What you will do: Put the rows from the line containing "Given: Remove the" through the line containing "Looking at the", both included, into a Markdown table with the columns Line No. and Text, one line per table row and blank lines skipped. Leave out the pictures.

Exercise materials:

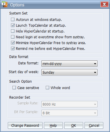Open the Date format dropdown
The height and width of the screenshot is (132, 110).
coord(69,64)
---
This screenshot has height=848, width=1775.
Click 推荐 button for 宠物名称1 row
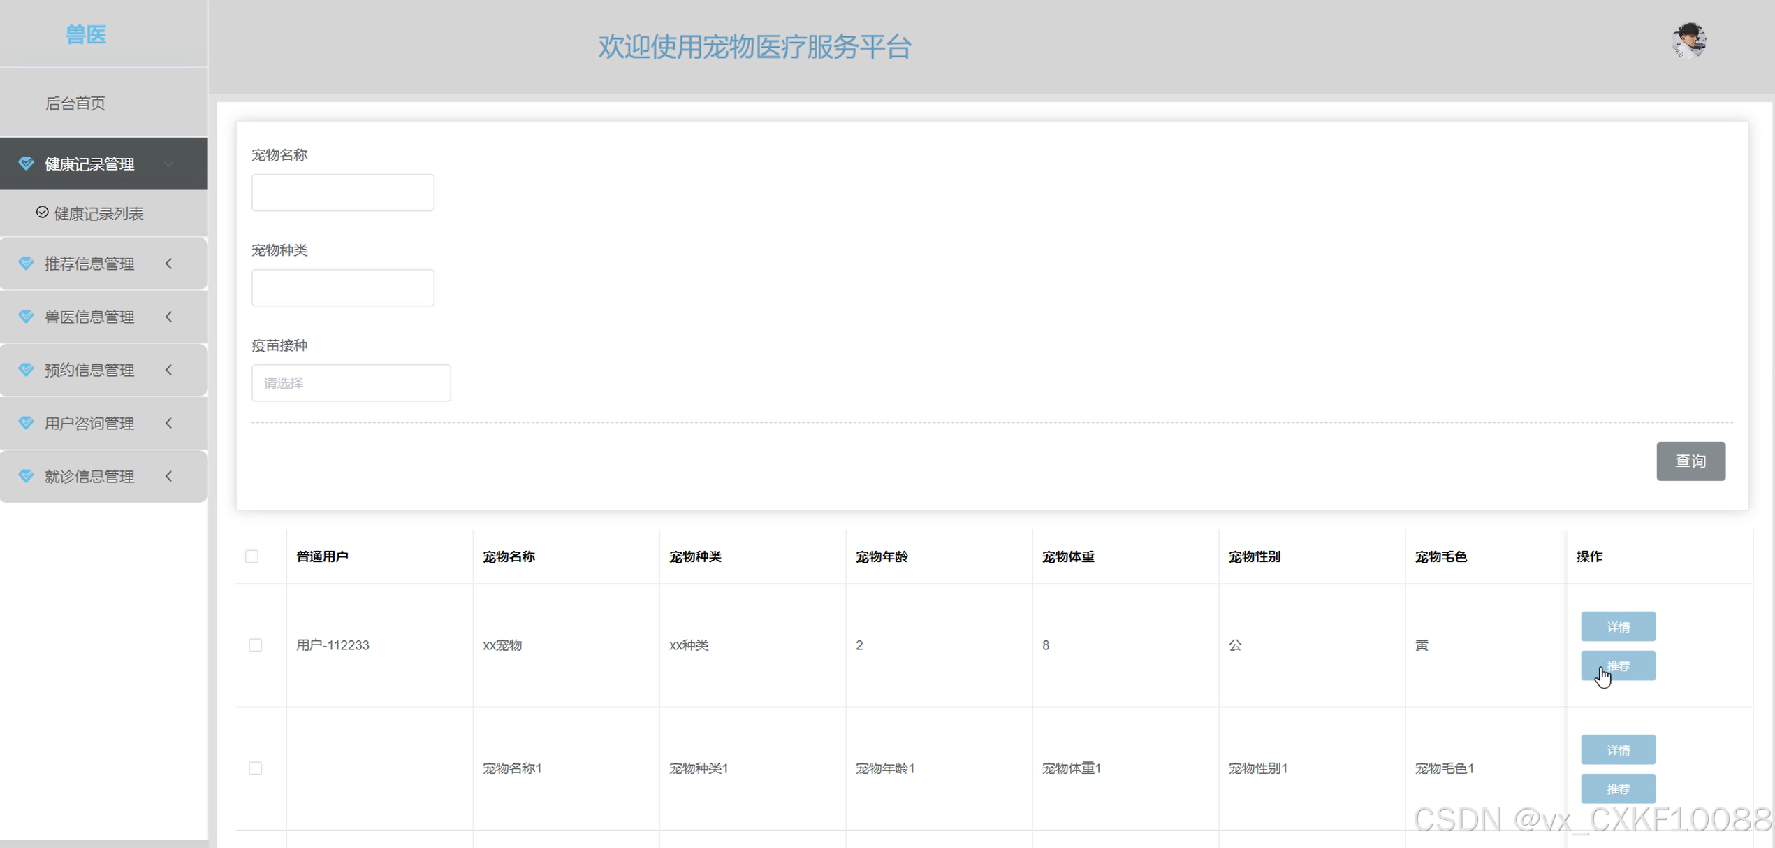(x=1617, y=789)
* * *
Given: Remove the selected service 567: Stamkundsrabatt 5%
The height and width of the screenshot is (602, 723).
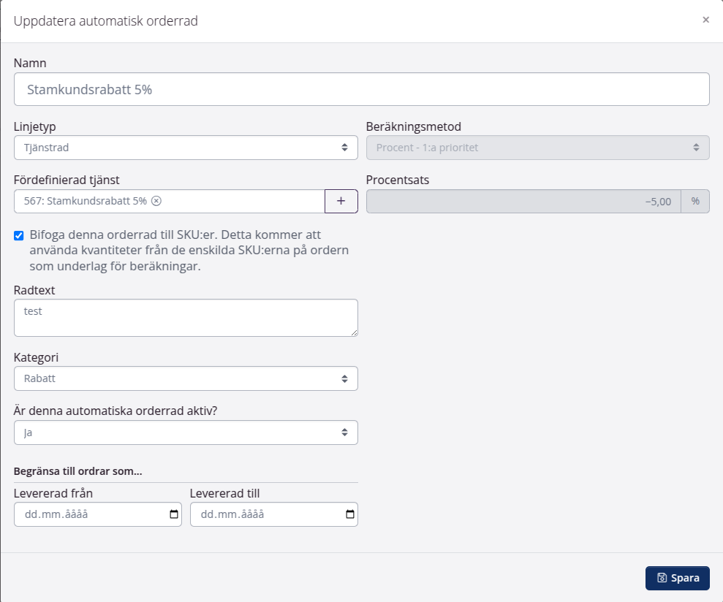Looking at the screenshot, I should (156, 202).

Response:
| Line No. | Text |
|---|---|
| 1 | Given: Remove the selected service 567: Stamkundsrabatt 5% |
| 2 | The height and width of the screenshot is (602, 723). |
| 3 | Looking at the screenshot, I should (156, 202). |